= Margarita Luna de Espaillat =

Dominican Republic composer, pianist, and organist

Margarita Luna de Espaillat (July 31, 1921 – 2016) was a composer, pianist, and organist from the Dominican Republic.

Born in Santiago de los Caballeros, Luna de Espaillat began her studies under Juan Francisco García; later instructors included Manuel Antonio Rueda González, with whom she studied piano; Juan Urteaga, with whom she studied organ; and Manuel Simó, with whom she studied harmony, counterpoint, and fugue. From 1964 until 1967 she was a pupil of Hall Overton at the Juilliard School.
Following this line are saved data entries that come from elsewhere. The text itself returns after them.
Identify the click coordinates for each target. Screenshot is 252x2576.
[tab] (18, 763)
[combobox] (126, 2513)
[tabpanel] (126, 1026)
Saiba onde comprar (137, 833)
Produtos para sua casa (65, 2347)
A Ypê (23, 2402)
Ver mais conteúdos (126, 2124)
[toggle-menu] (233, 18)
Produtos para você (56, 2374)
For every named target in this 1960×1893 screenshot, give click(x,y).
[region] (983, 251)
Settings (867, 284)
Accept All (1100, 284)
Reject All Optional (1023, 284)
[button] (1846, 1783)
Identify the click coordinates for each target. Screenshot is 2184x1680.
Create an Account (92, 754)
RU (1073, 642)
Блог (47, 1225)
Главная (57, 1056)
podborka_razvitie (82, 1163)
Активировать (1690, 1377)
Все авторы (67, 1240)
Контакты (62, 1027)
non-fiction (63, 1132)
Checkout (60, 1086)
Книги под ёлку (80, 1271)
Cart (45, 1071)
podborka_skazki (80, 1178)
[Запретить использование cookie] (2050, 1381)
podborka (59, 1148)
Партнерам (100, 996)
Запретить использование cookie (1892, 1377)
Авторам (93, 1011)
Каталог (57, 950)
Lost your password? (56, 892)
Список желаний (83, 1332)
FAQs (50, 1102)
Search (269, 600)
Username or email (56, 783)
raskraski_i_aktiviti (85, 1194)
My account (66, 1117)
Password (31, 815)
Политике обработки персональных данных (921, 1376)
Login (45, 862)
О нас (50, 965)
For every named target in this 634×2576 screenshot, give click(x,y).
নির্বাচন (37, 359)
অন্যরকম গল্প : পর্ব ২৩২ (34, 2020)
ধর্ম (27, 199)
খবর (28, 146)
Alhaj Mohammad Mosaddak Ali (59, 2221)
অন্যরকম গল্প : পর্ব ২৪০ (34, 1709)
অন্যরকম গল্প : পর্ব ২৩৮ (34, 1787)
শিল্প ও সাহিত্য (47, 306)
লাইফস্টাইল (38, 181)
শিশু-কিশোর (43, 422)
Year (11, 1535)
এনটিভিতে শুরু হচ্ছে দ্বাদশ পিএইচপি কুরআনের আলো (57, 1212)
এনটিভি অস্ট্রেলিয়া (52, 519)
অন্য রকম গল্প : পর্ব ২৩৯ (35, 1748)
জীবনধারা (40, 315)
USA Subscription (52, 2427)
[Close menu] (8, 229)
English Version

For many years she was director of the National Conservatory of Music in the Dominican Republic. During her career Luna de Espaillat composed an oratorio, Vigilia eterna, and Elegie for choir, narrator, and orchestra, as well as chamber music and piano works. She also taught music history and theory. Her Cambiantes, which dates to 1969, is held to be the first dodecaphonic composition written by a Dominican composer.

Luna de Espaillat was married to businessman Víctor Espaillat Mera (a first cousin of First Lady Asela Mera and 3x-great-grandson of Francisco Espaillat), with whom she had three children, Víctor Manuel, Carmen, and Pilar Espaillat Luna. She died in Canada, where she had lived for over twenty years.